Work order ▸
Look below for the line holding "Click the left pane open file icon" and the line holding "1377x637 pixels.". Transcribe exactly those lines and all lines between them, nothing more.

Saved entries ▸
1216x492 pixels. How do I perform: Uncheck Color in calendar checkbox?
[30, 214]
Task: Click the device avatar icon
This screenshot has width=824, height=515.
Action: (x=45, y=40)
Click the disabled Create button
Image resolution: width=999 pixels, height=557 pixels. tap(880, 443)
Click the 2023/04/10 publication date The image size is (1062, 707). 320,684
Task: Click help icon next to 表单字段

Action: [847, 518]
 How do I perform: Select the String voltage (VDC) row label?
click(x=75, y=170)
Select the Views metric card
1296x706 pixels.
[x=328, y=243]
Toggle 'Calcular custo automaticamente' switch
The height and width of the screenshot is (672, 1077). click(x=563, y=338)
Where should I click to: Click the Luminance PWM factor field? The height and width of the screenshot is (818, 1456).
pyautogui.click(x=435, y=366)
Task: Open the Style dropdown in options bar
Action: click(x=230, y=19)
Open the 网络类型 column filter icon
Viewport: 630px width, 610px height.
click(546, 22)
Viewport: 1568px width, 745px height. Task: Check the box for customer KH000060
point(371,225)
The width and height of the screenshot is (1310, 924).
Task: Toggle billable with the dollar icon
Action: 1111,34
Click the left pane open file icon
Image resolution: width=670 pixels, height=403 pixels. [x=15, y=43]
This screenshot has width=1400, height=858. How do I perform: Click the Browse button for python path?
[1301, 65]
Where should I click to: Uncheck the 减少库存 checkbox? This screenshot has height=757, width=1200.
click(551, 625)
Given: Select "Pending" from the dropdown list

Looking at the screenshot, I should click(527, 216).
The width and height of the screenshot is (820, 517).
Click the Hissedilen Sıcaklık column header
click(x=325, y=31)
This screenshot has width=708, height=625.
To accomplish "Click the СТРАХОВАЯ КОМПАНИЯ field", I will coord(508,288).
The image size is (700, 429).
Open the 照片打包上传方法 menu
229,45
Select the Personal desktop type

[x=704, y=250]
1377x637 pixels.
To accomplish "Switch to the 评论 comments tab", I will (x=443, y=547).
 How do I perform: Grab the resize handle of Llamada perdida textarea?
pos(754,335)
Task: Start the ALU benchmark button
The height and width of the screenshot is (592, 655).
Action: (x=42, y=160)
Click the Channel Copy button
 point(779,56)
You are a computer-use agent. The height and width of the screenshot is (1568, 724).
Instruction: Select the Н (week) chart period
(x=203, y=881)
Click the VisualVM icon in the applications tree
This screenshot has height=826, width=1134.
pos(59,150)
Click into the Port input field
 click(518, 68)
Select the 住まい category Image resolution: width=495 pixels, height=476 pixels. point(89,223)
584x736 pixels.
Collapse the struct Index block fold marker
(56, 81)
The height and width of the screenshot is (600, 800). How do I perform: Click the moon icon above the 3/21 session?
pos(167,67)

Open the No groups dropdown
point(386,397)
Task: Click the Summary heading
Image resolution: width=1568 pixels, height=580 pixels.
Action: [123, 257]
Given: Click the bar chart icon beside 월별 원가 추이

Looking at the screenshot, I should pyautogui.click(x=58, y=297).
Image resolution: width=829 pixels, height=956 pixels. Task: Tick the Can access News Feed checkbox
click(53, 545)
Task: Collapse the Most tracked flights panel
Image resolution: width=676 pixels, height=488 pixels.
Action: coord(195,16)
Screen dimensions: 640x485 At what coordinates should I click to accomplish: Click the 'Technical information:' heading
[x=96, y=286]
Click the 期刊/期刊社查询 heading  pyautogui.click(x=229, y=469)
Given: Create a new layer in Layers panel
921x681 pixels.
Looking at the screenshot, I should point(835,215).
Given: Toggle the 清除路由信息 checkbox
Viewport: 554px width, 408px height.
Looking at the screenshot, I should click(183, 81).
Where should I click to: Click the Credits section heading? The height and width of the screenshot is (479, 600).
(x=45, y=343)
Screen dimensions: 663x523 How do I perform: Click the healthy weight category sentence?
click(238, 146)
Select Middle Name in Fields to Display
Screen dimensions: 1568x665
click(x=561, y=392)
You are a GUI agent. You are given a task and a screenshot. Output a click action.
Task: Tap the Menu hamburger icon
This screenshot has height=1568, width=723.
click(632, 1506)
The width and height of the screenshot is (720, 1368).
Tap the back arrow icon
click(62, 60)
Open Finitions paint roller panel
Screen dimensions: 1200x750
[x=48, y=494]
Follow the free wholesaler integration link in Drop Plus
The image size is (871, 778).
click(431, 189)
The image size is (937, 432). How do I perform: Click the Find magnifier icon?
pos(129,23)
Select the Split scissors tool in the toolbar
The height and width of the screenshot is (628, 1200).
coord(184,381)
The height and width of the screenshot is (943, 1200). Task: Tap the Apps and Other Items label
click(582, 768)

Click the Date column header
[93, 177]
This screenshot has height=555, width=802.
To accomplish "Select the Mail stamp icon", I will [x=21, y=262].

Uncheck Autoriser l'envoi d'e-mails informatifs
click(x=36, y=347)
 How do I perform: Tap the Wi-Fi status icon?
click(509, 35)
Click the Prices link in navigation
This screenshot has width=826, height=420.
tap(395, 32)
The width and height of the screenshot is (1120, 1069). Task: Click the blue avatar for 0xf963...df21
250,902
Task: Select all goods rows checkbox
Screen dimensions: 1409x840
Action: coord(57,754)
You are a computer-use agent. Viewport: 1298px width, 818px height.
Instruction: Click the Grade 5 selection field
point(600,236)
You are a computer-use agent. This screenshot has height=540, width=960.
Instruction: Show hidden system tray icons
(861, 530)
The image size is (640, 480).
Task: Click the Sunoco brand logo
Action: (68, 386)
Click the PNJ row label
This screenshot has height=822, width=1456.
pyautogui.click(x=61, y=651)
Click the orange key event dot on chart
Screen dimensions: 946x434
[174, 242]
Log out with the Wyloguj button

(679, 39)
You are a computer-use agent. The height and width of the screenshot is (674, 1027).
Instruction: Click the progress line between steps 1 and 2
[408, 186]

Response to the exercise ▸
Click the left pane open file icon
Image resolution: width=670 pixels, height=403 pixels. [x=15, y=43]
This screenshot has width=1400, height=858. How do I perform: Click the Browse button for python path?
[1301, 65]
Where should I click to: Uncheck the 减少库存 checkbox? This screenshot has height=757, width=1200.
click(551, 625)
Given: Select "Pending" from the dropdown list

Looking at the screenshot, I should click(527, 216).
The width and height of the screenshot is (820, 517).
Click the Hissedilen Sıcaklık column header
click(x=325, y=31)
This screenshot has width=708, height=625.
To accomplish "Click the СТРАХОВАЯ КОМПАНИЯ field", I will coord(508,288).
The image size is (700, 429).
Open the 照片打包上传方法 menu
229,45
Select the Personal desktop type

[x=704, y=250]
1377x637 pixels.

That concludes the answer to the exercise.